Combien de temps bloquer pour chaque prestation ?
Sa durée réelle, temps de pose compris. Une coupe et une couleur ne tiennent pas dans la même case, et un agenda qui réserve un créneau standard pour tout produit soit de l’attente, soit des trous. Le temps de pose reste du temps occupé dans le planning, même si vous recevez quelqu’un d’autre pendant ce temps : c’est votre disponibilité qui compte, pas celle du fauteuil.
- Fixez une durée type par prestation : coupe, brushing, couleur, mèches, lissage.
- Comptez le temps de pose comme du temps occupé, jamais comme un créneau libre.
- Laissez une marge courte entre deux clientes, sinon un seul retard contamine la journée entière.
Faut-il un planning séparé par employé ?
Oui, dès que vous êtes deux. Un agenda commun devient illisible et personne ne voit d’un coup d’œil qui est libre à 15 h. Un planning par employé, une colonne par personne, règle ça et permet à une cliente de demander sa coiffeuse habituelle sans créer de conflit de créneau. Sur un cahier, ça se fait avec une colonne tracée à la règle.
Comment rappeler le rendez-vous à la cliente ?
La veille, par un message court. La moitié des rendez-vous manqués sont des oublis, pas des désistements : la cliente qui a réservé son brushing dix jours plus tôt, avant la saison des mariages, n’a rien noté. Un rappel lui laisse aussi l’occasion de prévenir, ce qui vous donne le temps de replacer le créneau. Fait à la main cliente par cliente, ce rappel tient trois semaines puis s’arrête ; automatisé, il tient.
Comment gérer une cliente qui arrive sans rendez-vous ?
En décidant d’une règle à l’avance, plutôt qu’en improvisant au comptoir à chaque fois. Le sans-rendez-vous n’est pas un problème en soi, c’est l’absence de règle qui crée le désordre et fait attendre tout le monde en même temps.
- Réservez d’avance un ou deux créneaux courts par jour pour l’imprévu, plutôt que de les laisser grignoter le planning des clientes qui ont réservé.
- Prévenez clairement l’attente possible dès l’arrivée, pour que la cliente choisisse en connaissance de cause plutôt que de découvrir un retard une fois assise.
- Ne faites jamais patienter une cliente qui avait rendez-vous pour en prendre une qui n’en avait pas : c’est la règle qui protège la confiance du planning.
Comment tenir l’agenda pendant l’Aïd et la saison des mariages ?

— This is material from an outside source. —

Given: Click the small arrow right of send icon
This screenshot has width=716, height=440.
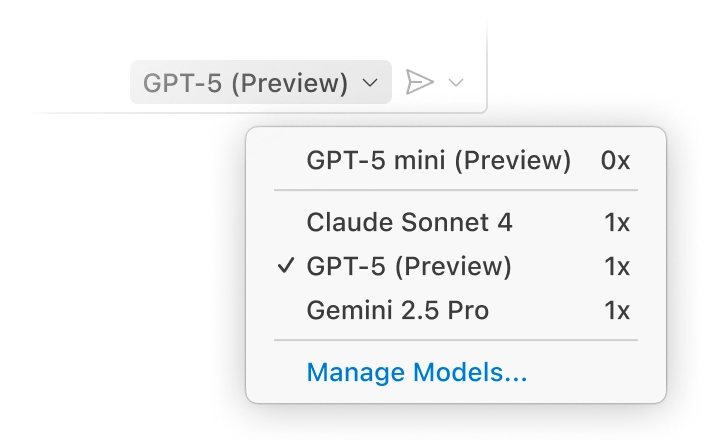Looking at the screenshot, I should pos(456,83).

En figeant les règles avant le pic, jamais pendant. Un agenda qui tient très bien un mardi de février se disloque la semaine de l’Aïd pour une raison mécanique : les prestations longues, chignons et maquillages de mariée, prennent la place de trois rendez-vous courts, et elles arrivent toutes sur les trois ou quatre mêmes journées de l’année.
- Rallongez les durées types des prestations de fête avant d’ouvrir les réservations, pas après la première journée qui a débordé.

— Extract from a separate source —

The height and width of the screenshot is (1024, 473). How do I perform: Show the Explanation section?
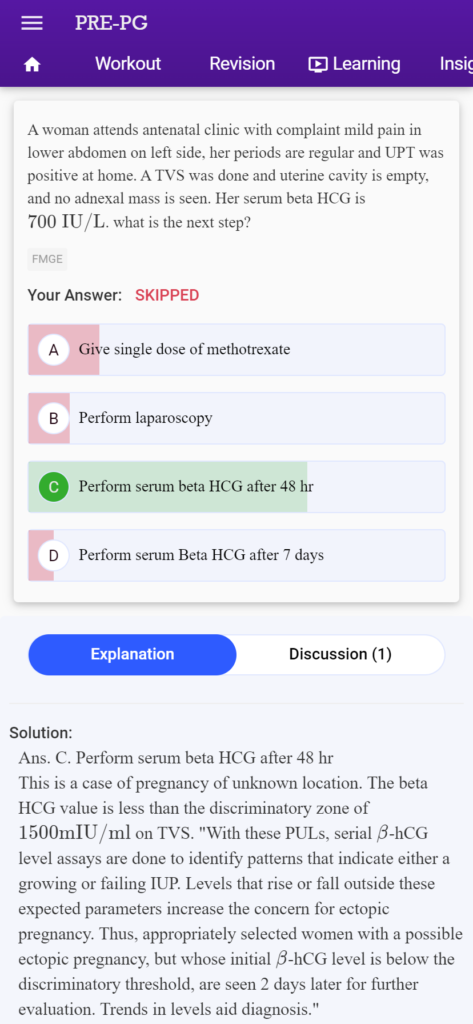coord(132,654)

- Décidez à l’avance qui prend quoi. Une mariée occupe une personne toute la matinée, et cette personne ne peut pas figurer ailleurs dans le planning.
- Fermez les créneaux gardés pour le sans-rendez-vous sur les journées de pointe, quitte à les rouvrir la semaine suivante.
- Le rappel de la veille compte double ces jours-là : un créneau de deux heures perdu la veille de l’Aïd ne se replace pas.
Ces journées sont aussi les seules où un désaccord entre deux versions de l’agenda se paie immédiatement. C’est le meilleur moment pour vérifier que la règle de la main unique tient sous pression, et le pire pour la découvrir absente.
Cahier ou logiciel : quand passer au numérique ?
Quand le cahier commence à vous coûter du temps au lieu de vous en faire gagner. Pour une professionnelle seule avec quelques rendez-vous par jour, il fait le travail. Le basculement arrive à trois signes : vous prenez des rendez-vous au téléphone toute la journée, vous êtes plusieurs sur le même planning, ou vous perdez une minute à chaque cliente pour retrouver ce que vous lui aviez fait la dernière fois. À ce stade, un logiciel supprime les ratures, calcule les durées, garde l’historique et rappelle les clientes.